When using supply and demand to identify turning points in a market, a question that comes up often is, “How far back should I look for a supply and demand level”? The proper answer is this: Look back as far as you need to in order to find fresh demand and supply. The key word is fresh as those represent the highest probability turning points. At those points, you have the highest amount of unfilled buy and sell orders which is ultimately why prices turn.

The OTA Supply and Demand grid has picked consistent turning points since its inception back in March 2012. The reason for the consistency is that we are focused on where banks and financial institutions are buying and selling, their demand and supply, nothing else. In other words, the levels that you see on the grid below are fresh demand and supply. Having this information as an income trader or longer-term investor is key.

Supply Demand Grid 12/01/17 – USDJPY

USDJPY

Notice the supply level above. Price declined from that area in strong fashion along with a few of our “odds enhancers” suggesting banks were big sellers of the USDJPY at that level. Half a month later, price rallied back to that level and fell, offering OTA grid members a low risk, high reward and high probability shorting opportunity.

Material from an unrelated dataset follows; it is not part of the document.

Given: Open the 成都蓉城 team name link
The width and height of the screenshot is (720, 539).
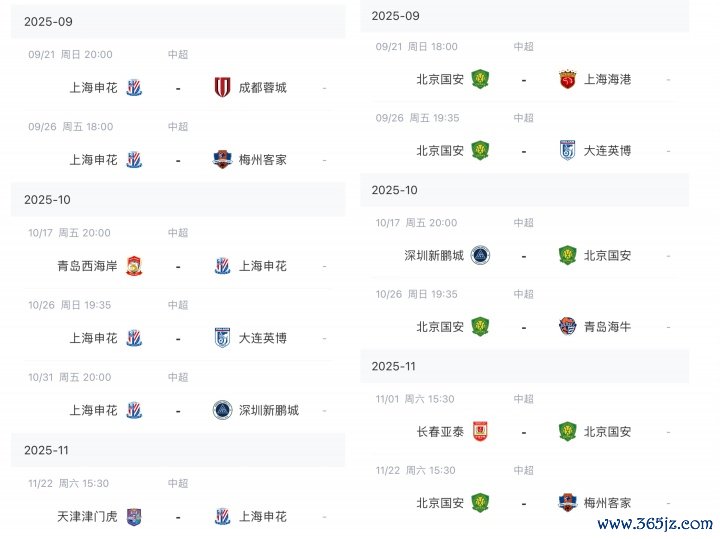Looking at the screenshot, I should (x=263, y=87).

The question many students had was, how that level was found given that the last time price had been there was two weeks ago? While a full explanation is beyond the scope of this piece, we can explore some points of interest in hopes that the information will help take your trading to the next level. Sometimes we look back months and years to find fresh levels, when price is far out on the supply / demand curve. When we looked back, we looked for the picture on the chart that represented fresh demand, and there it was. It also had all our “Odds Enhancers” associated with it which made it a key level, as mentioned above. I am not suggesting that all the same sellers who were trying to sell at that level 2 weeks earlier were still sitting there with sell orders, though many likely are.  What the chart does tell us however, is the aggregate supply and demand equation at each price point in a market. If supply didn’t exceed demand at that level, price would not have turned and gone down.

2 Key Points:

  • The key to knowing where market prices are going to turn in advance, and also where prices are going to go, with a very high degree of accuracy means knowing exactly what institution/bank demand and supply looks like on a price chart in any market and at any time frame.

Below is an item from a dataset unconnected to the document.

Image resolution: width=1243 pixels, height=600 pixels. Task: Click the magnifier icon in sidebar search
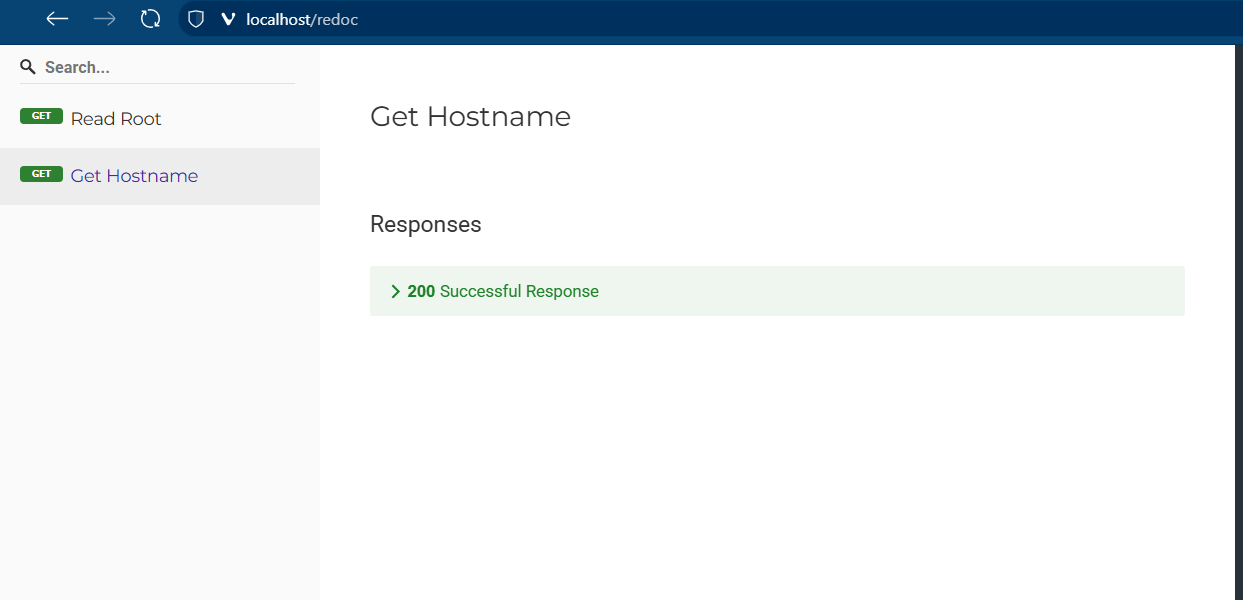(28, 67)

  • Understand that supply and demand levels created long ago can serve to be very strong levels. The fact that they were created long ago is not a bad thing, it’s actually a positive for three reasons. One of which is this… When a level has not been reached in a very long time, it, by definition, is very far out on the supply / demand curve meaning it’s a very high probability opportunity that will almost always have a huge profit zone with it.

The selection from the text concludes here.